Any other tips for making the change over smooth... I dont want my kids being upset, they don't deserve it.


----------



## LongWalk (Apr 4, 2013)

How much custody do you have?

Your ex is a real pain. Just stop talking with her when she goes off.

Is the postman still in the picture? 

Are you running or cycling or whatever you do to stay in shape?

Rebuild your social life and you'll find more confidence to deal with her crazy. She's crazy, right?


----------



## beyondrepair (Aug 17, 2013)

DumbDude said:


> How do you handle the change over between mummy and daddy's place?
> 
> Any other tips for making the change over smooth... I dont want my kids being upset, they don't deserve it.


I keep it civil, but not friendly.
Relay essential information regarding the kids.
No small talk.
Hug my kids and tell them I love them.
Goodbye.
Walk away.


----------



## DawnD (Sep 23, 2009)

I agree with beyondrepair. My ex will text me to let me know he is here, I send the kids out with their stuff, he texts me when he is back and I meet the kids in the driveway. I don't share photos or chat with him, there is nothing really to talk about. What he does with them is just that, and what I do with them is just that. I will ask the kids if they had fun and they will tell me what they did. Good enough for me.


----------



## DumbDude (Jul 27, 2013)

LongWalk said:


> How much custody do you have?
> 
> Your ex is a real pain. Just stop talking with her when she goes off.
> 
> ...


I see them two nights a week and one day on the weekends. Thats about all I can manage with work at the moment. Although once we have a 'parenting plan' I am hoping I can get them overnight more often.

Yeah generally I shut up when she starts up... usually I wouldn't have bothered with the text and just ignored her until I next get to see the kids.

Dont know about the post man, I dont ask. The kids have started talking about some other guy... really, I dont want to know what the town bicycle does anymore.

Yeah staying in shape. Lifting, jogging, walking - whatever I can.

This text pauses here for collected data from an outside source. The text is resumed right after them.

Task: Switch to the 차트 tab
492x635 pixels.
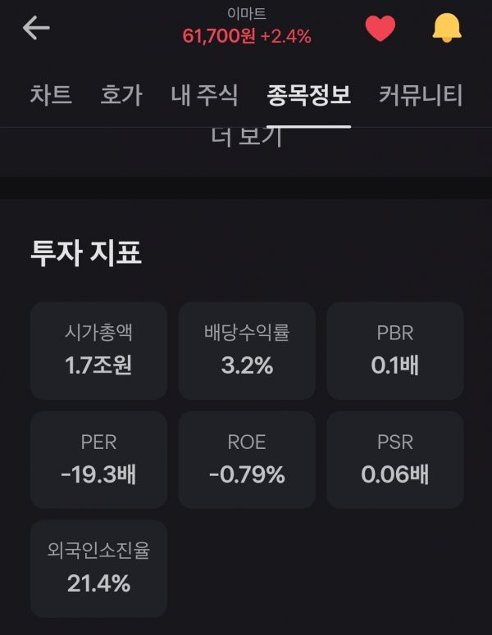Action: click(51, 95)
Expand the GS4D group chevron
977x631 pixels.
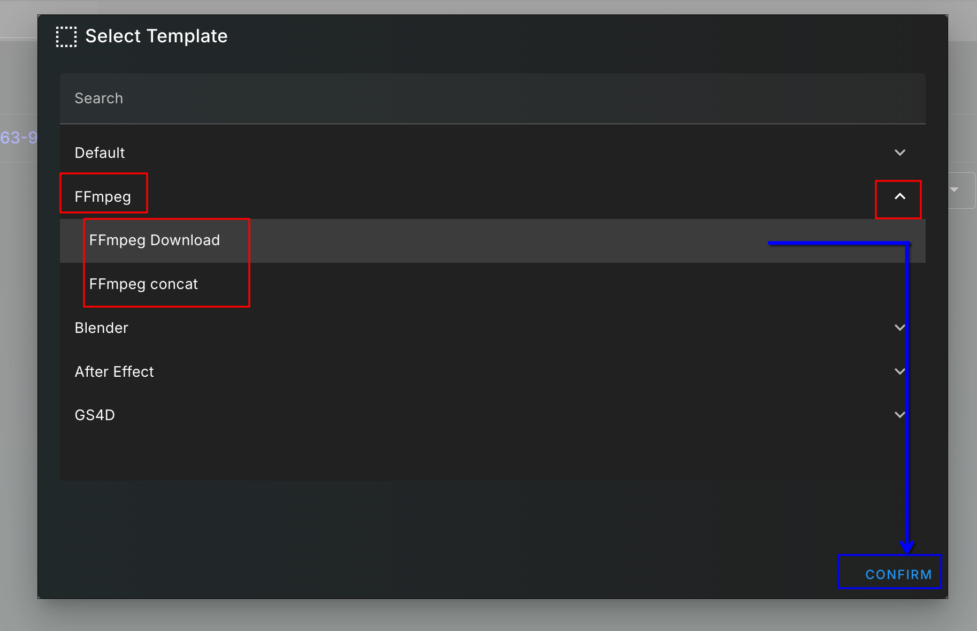pyautogui.click(x=900, y=415)
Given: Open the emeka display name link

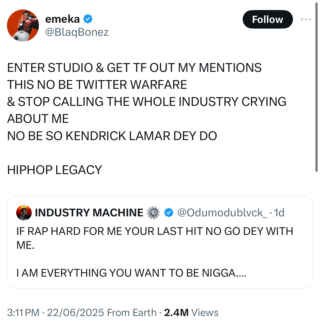Looking at the screenshot, I should 62,19.
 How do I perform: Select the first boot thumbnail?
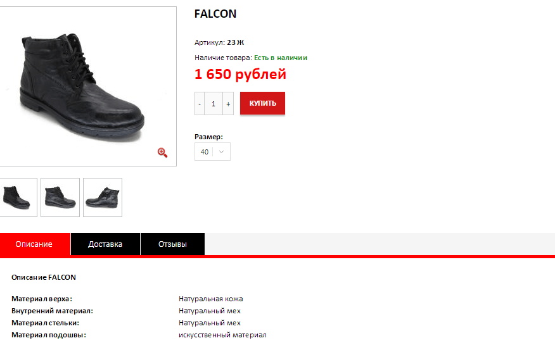tap(16, 197)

Crazy? I suspect she is, especially after a drink or two or ten.


----------



## DumbDude (Jul 27, 2013)

beyondrepair said:


> I keep it civil, but not friendly.
> Relay essential information regarding the kids.
> No small talk.
> Hug my kids and tell them I love them.
> ...


See, to me, this sounds 'normal'.

I don't want the small talk, I just want to know about the kids and tell her about the kids... nothing more. That's all our 'relationship' is now, about the kids.


----------



## helolover (Aug 24, 2012)

When my X gets crazy and tries to reel me in with hate mail or texts, I sometimes don't reply at all. If I do reply, it's very business like and I don't respond to any emotional barbs, guilt, or jabs. It's hard to not say anything, but she is a very disordered person and there is no reasoning with her. I'm civil and not friendly. 

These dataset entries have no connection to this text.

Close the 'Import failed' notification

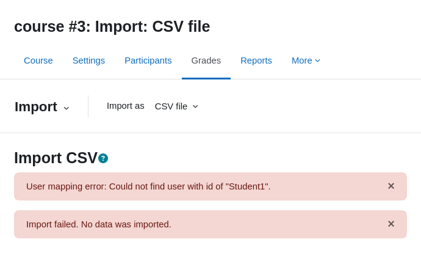click(x=391, y=224)
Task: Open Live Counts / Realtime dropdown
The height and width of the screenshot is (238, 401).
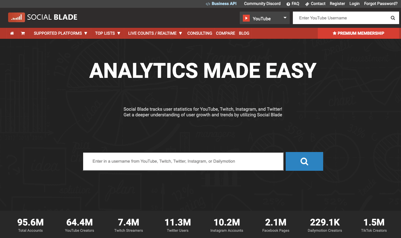Action: [x=155, y=33]

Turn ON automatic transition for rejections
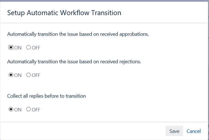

I took control of the communications situation with her by only selectively responding. When I do, I use Bill Eddy's BIFF principle. It has worked wonders. The BIFF method is ESSENTIAL if you are dealing with a spouse or X with personality disorders or traits of them.

Brief
Informative
Friendly (if possible)
Firm.

More info:
http://www.billeddy.com/articles/hostile_email.htm


----------



## warlock07 (Oct 28, 2011)

She told you get out of the house ?

Enough civility with her. You need not even share the kids stories or pictures


----------



## PBear (Nov 16, 2010)

DumbDude said:


> See, to me, this sounds 'normal'.
> 
> I don't want the small talk, I just want to know about the kids and tell her about the kids... nothing more. That's all our 'relationship' is now, about the kids.


If this sounds "normal" to you, then why did you get into the discussion with her. Follow this plan. If you need to communicate with her, limit it to text messages. 

My STBXW (3 years separated) and I are amicable. We never talk on the phone, sometimes wel'll chat during kid exchanges. I also go over there for birthdays, Christmas, etc. But if she gave me any inkling of the kind of behavior your STBX did, she'd see the Cold War big time. She would also see more significant implications on things like financial crackdowns, following agreements to the letter, etc. Right now, things are all loosy-goosy because it amicable. 

Good luck! It's a hard path to tread, for sure!

Oh, and my STBXW sure doesn't get to see my phone... There's pics of my SO that would make her hair even curlier! 

C
_Posted via Mobile Device_


----------



## DumbDude (Jul 27, 2013)

helolover said:


> Brief
> Informative
> Friendly (if possible)
> Firm.
> ...


Thanks for the info, just what I need.


----------



## DumbDude (Jul 27, 2013)

warlock07 said:


> She told you get out of the house ?
> 
> Enough civility with her. You need not even share the kids stories or pictures


Yeah. Usually I would tell her that it's not her house to tell me to get out of, but I don't want the conflict in front of the kids. Especially when she has been drinking.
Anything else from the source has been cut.